Par Karim Kahlal, Mathilde Rouxel
Publié le 15/04/2016 • modifié le 08/03/2020 • Durée de lecture : 5 minutes

Pouvez-vous nous parler de la mission luxembourgeoise pour le sauvetage des manuscrits de Tombouctou ?

Généralement quand on pense aux manuscrits de Tombouctou, on pense à des solutions de sauvegarde ou de conservation. La seule coopération qui a tenté de voir les choses autrement est la coopération Luxembourgeoise, qui a – à mon sens – proposé le meilleur projet qui ait pu voir le jour sur les manuscrits de Tombouctou : ce sont les premiers à avoir posé la question de savoir s’il serait possible de faire des manuscrits un levier de développement économique et culturel. Ils ont cherché ainsi à revenir en quelque sorte à la situation de Tombouctou au XVe et XVIe siècle, cette époque où Tombouctou vivait par ses manuscrits.
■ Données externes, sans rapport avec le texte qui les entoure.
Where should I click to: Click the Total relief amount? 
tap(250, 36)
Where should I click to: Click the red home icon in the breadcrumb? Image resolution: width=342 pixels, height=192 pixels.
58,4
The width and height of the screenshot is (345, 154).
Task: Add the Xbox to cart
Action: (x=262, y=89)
En ce temps où les gens voyageaient à Tombouctou pour étudier ces manuscrits, l’économie était très développée : on avait alors besoin de copistes, de caravaniers, d’hôtellerie ; les Tombouctiens avaient aussi besoin de protéger les documents, de produire – on avait besoin des tanneuses, donc les abattoirs fonctionnaient, les peaux étaient vendues - il y avait un véritable cycle commercial. C’est tout un circuit, un savoir-faire millénaire qui faisait vivre beaucoup de gens. Le projet luxembourgeois avait modestement l’objectif d’aider à faire revivre tout ça.

Le projet avait trois objectifs : protéger les manuscrits ; valoriser et diffuser ce patrimoine, non seulement dans un objectif scientifique mais aussi pour attirer l’attention des investisseurs pour le développement du projet ; enfin, tenter de faire de ces manuscrits un levier de développement économique. On avait lancé un appel pour recevoir tous les projets relatifs aux manuscrits. On avait mis à la disposition des porteurs de projets des experts pour porter les projets. L’un d’entre eux nous a proposé une production de cartes postales. Nous avons lancé une étude de faisabilité, nous sommes allés voir des banques pour financer le projet. Le gouvernement malien intervenait pour aider. On voulait encourager également l’introduction des manuscrits dans le système éducatif pour que les gens s’intéressent à tous les métiers relatifs aux manuscrits.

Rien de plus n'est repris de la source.